### Exercises
(a) Answer these questions from the news report on Madrid's Olympic bid, one per line:
(i) How many pages long was the bid document Spain's delegation submitted?
(ii) Which two cities is Madrid named as competing against for the 2020 games?
(iii) On what date did the World Anti-Doping Agency suspend a Madrid anti-doping laboratory?
(b) List every city named in the news report on Madrid's Olympic bid.

### Extract provided
MADRID: Spain on Tuesday defended a 1.7-billion-euro ($2.2-billion) bid to host the Olympics in Madrid in 2020 even as the country battles a recession and high unemployment while slashing spending.
Spain’s delegation submitted the 360-page bid document to the International Olympic Committee headquarters in Lausanne, Switzerland, on Monday.
If Madrid beats favorites Tokyo and rival Istanbul, it estimates it would have to invest another 1.7 billion euros to complete the infrastructure for the games.
The budget is “austere and responsible,” Education, Culture and Sports Minister Jose Ignacio Wert told a news conference in Madrid.
“With austerity as the rule, I have no doubt the returns will be positive,” he said.
Wert insisted, too, that Spain’s record in cracking down on doping in sports would not harm its bid.
“The effort Spain is making in the anti-doping battle must be recognized,” the sports minister said.
The World Anti-Doping Agency on December 21 suspended a Madrid anti-doping laboratory for an alleged error in handling a test, which led to the result being invalidated.
“This is not about a manipulation or ill intent. It is a technical problem about which the Spanish agency did not even have to make a statement — nevertheless it did,” he said.
Wert was asked, too, about a trial due to open this month over a doping network focused on cyclists that was broken up by police in 2006. No suspect targeted in the police operation, known as Operation Puerto, has yet faced a criminal court.

### Data

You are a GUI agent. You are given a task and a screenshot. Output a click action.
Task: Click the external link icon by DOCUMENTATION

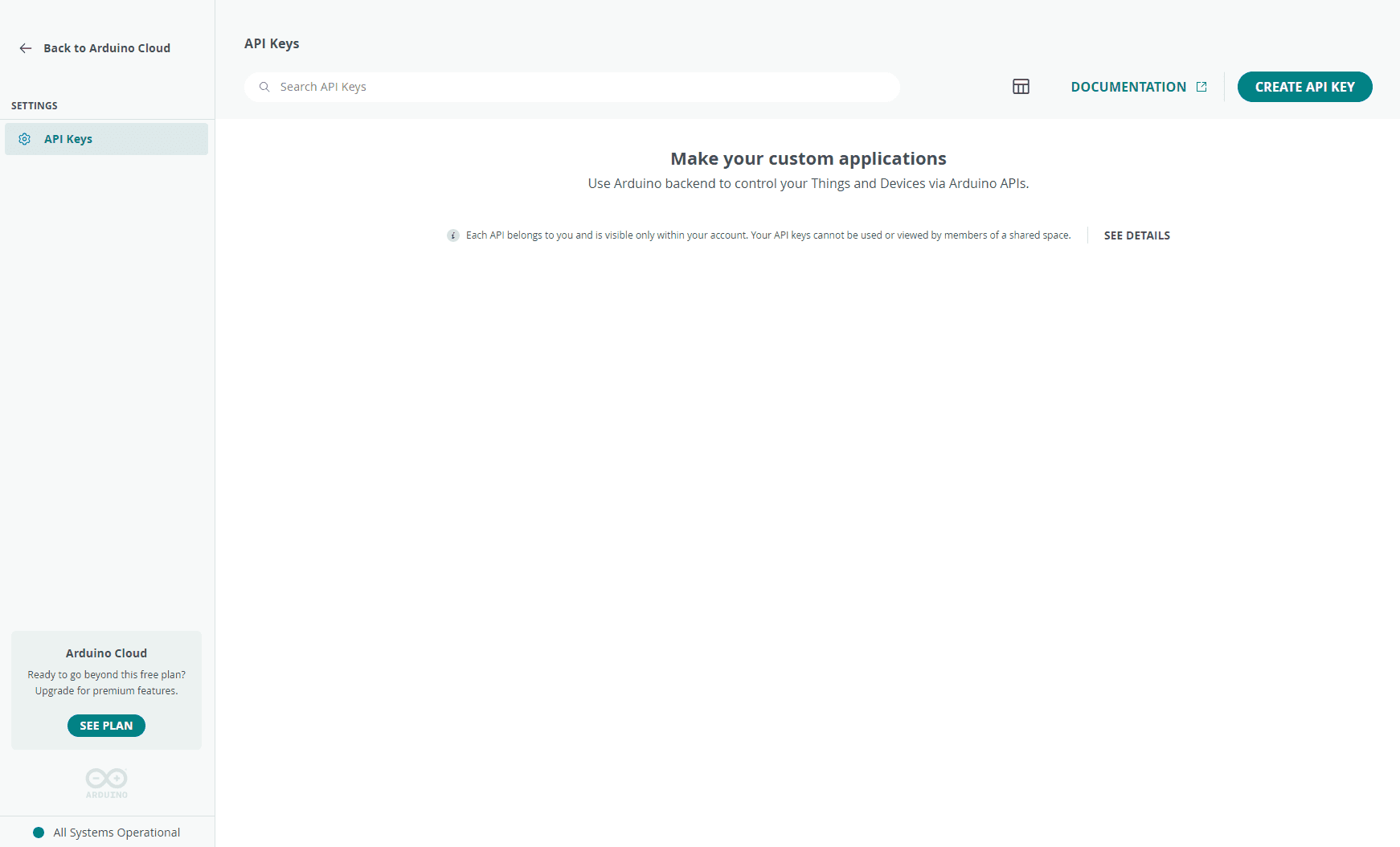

### In response
(a)
(i) 360 pages
(ii) Tokyo and Istanbul
(iii) December 21

(b) Madrid, Lausanne, Tokyo, Istanbul